In my A Level English exam I concentrated as hard as I could.
I sweated every minute for (I think) 3 hours.
I didn’t waste a second.
Meanwhile my mate, Nick, sitting behind me did nothing, except flick ink at the back of my head.
Plus scrunched-up balls of paper, rubbers, pencils, paperclips.
He kept whispering jokes then finally, ten minutes before the end of the exam, he picked up his pen and started writing.
We both got the same mark, a ‘D’ I think.
I sweated blood to get that, Nick didn’t even try.
In fact all the time I knew him, Nick didn’t try.
He was absolutely brilliant, so he behaved as if schoolwork was beneath him.
He was light years ahead of the rest of us, intellectually and culturally.
Where I had to force myself to try to read a book, Nick would effortlessly inhale entire libraries.
Sartre, Proust, Gide, Kafka, Gogol, Herman Hesse, Elias Canetti.

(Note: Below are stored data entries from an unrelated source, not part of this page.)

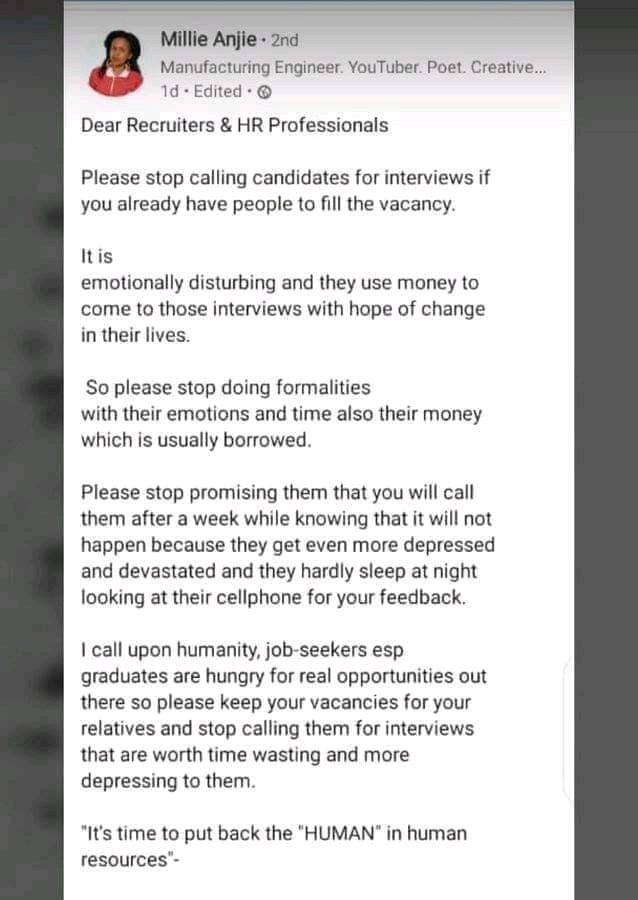Click the 1d post timestamp

[169, 91]
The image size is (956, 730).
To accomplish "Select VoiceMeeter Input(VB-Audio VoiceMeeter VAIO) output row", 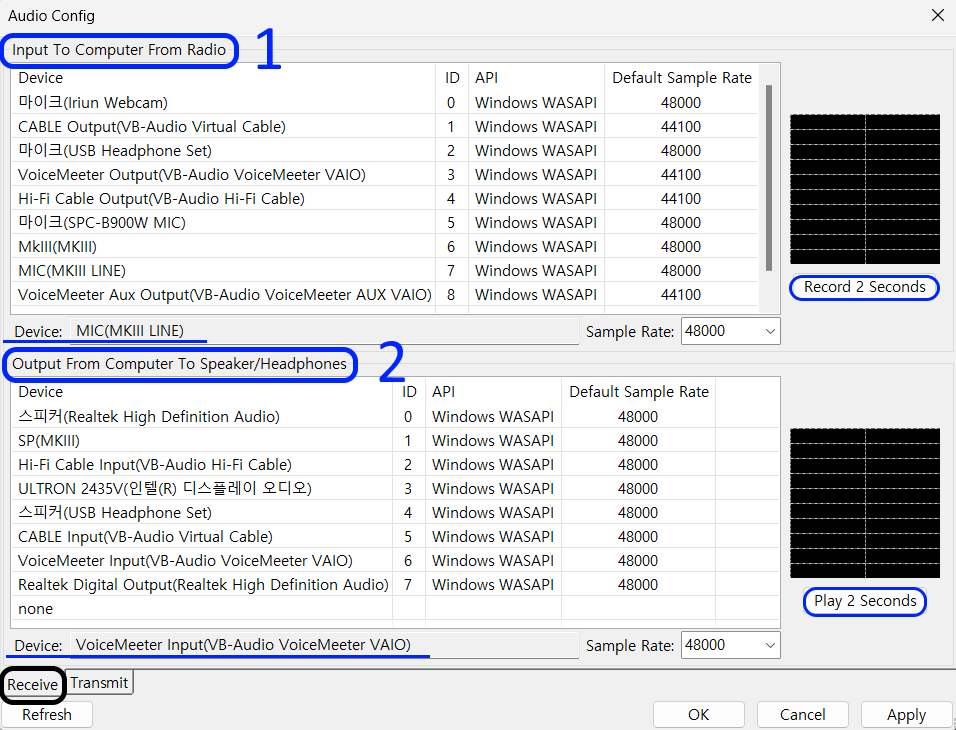I will pyautogui.click(x=185, y=560).
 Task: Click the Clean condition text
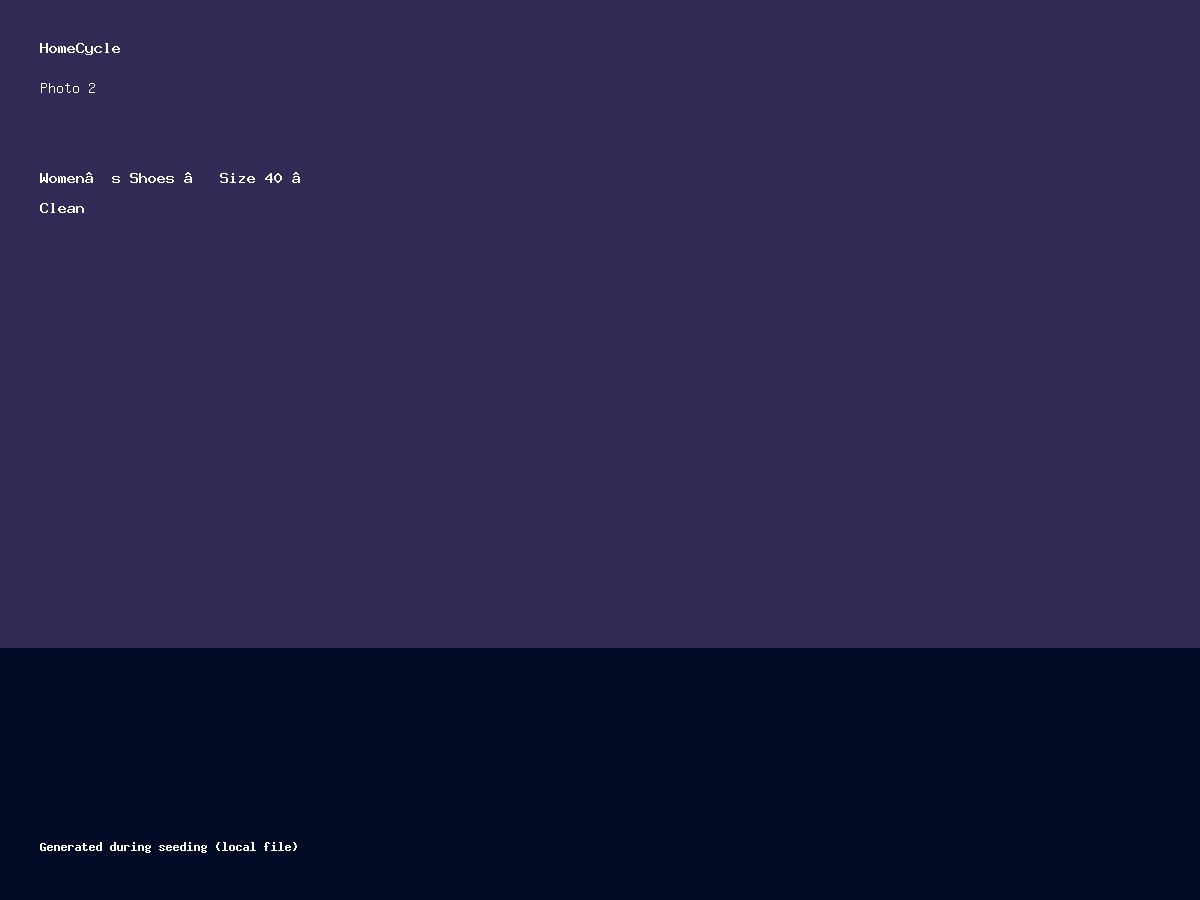(x=62, y=208)
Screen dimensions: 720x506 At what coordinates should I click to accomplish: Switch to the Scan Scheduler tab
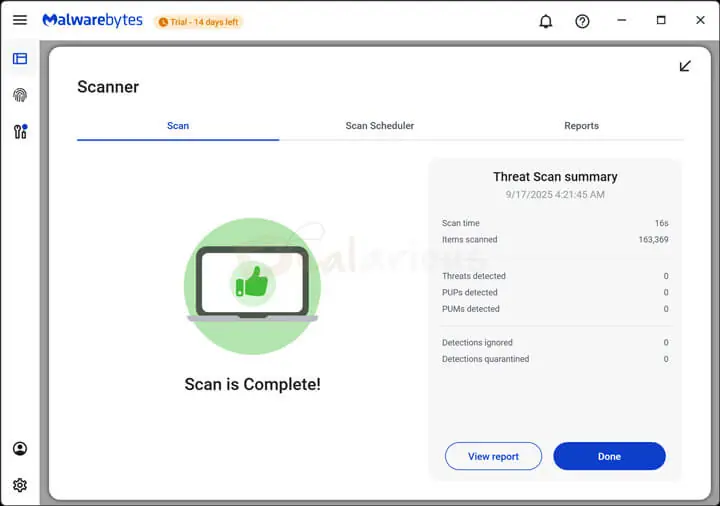(379, 126)
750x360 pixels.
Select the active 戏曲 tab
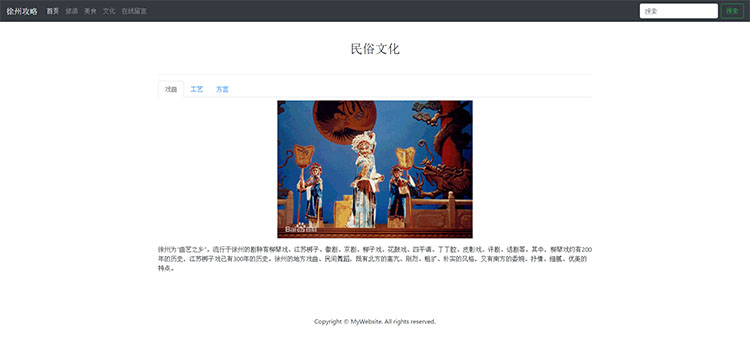171,89
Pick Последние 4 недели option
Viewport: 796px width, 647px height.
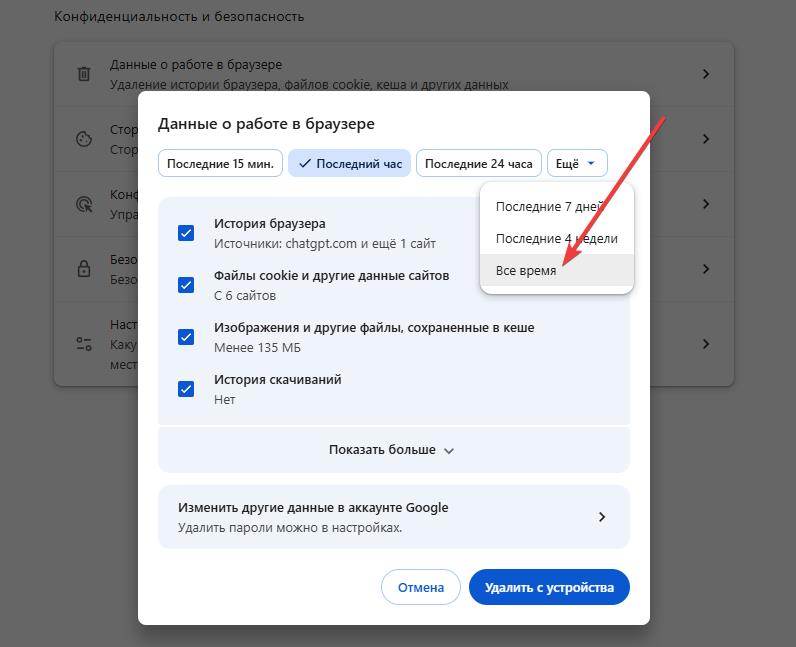click(x=556, y=239)
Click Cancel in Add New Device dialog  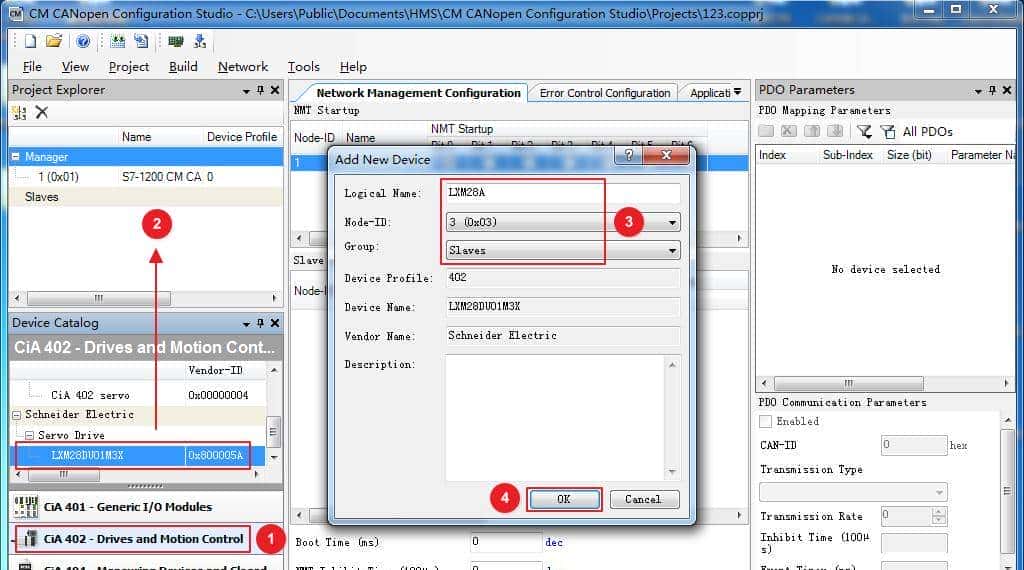642,499
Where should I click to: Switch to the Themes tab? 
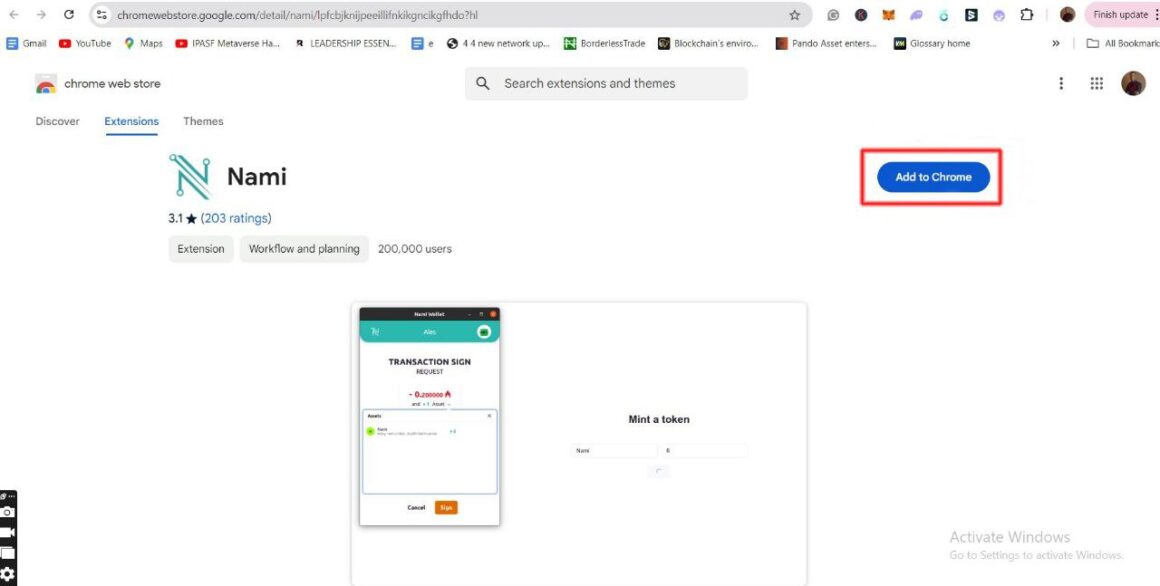point(203,121)
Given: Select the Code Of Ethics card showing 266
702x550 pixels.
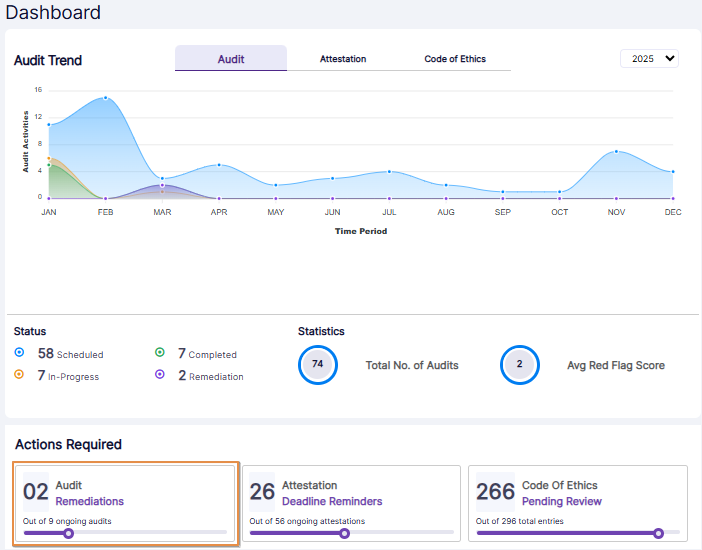Looking at the screenshot, I should pyautogui.click(x=578, y=505).

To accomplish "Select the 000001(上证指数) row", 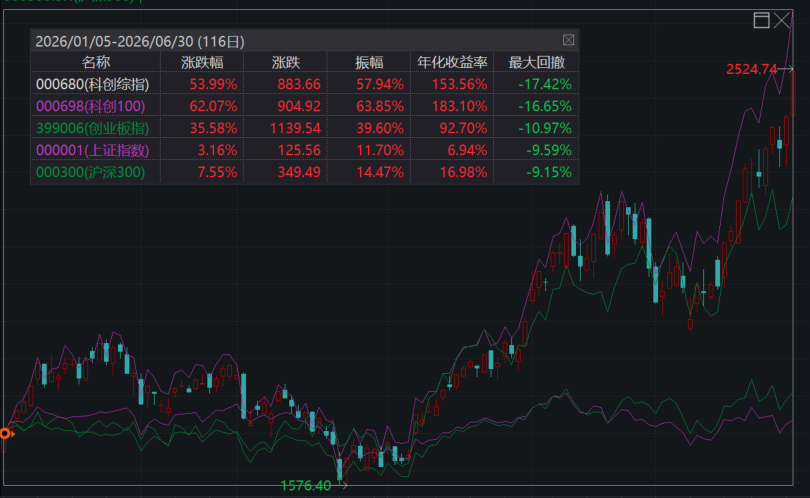I will point(304,150).
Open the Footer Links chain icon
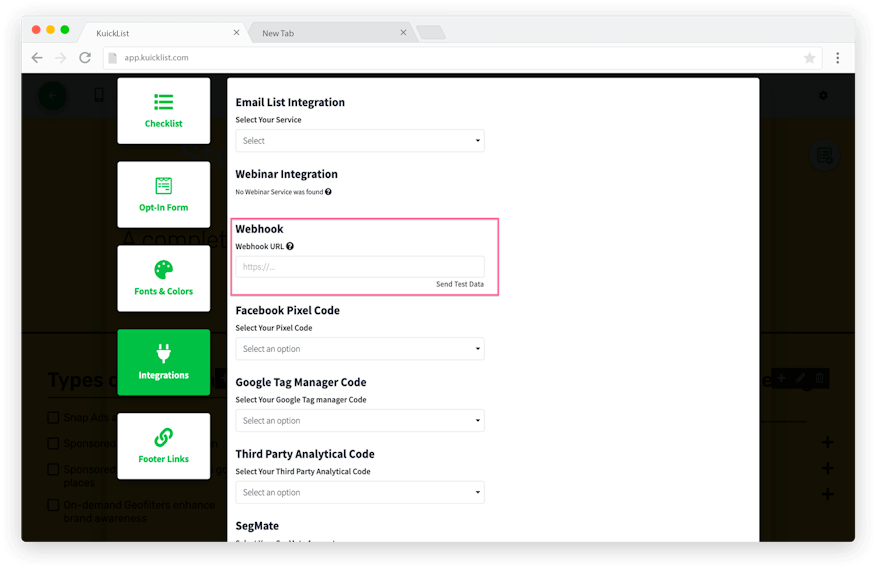The width and height of the screenshot is (876, 568). (164, 437)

I would have to re-read every sentence three or four times to try to make sense of it.
Nick would discuss advanced, esoteric literature flippantly.
The teachers didn’t know what to make of him.
He knew everything about everything.
My taste in music was Motown.
Nick looked down his nose at that and educated me in Sonny Terry and Brownie McGhee, Howling Wolf, Muddy Waters, Sun House, Blind Lemon Jefferson, Jelly Roll Morton, Meade Lux Lewis, Bessie Smith.
Eventually Nick moved on to music I couldn’t even understand – free form jazz: Paul Bley, Ornette Colman, Albert Ayler.
Stuff that didn’t even sound like music, just squawks and honks.
Nick knew he was brilliant, so he never tried.
It was all just too easy.
I knew I was thick, so I had to try harder.
I’d gone back to school after a year working in a factory.
At this new school everyone could read French and Latin.
At my previous school we could barely read English.
After A Levels Nick and I drifted apart.
Last year I heard he died.
Apparently he’d ended up as a porter on the railways.
That seemed like a terrible waste, but I could see it coming.
The problem was it was always too easy for Nick.
Nothing was a struggle, so it must not be worthwhile.
For me, everything worthwhile was a struggle.
In America that’s known as ‘The Protestant Ethic’.
Anything good is a struggle.
Or, as Arnold Schwarzenegger said: “No pain, no gain”.
The belief that if a thing comes too easily, it wasn’t worth having.
That’s where I was lucky.
Believing I was thick gave me an added source of energy that smarter people don’t have.
And that’s something that stays with you for life.
Believing you’re not as good is an unfair advantage.
Because you have to work harder.
And, in the long run, hard work beats talent.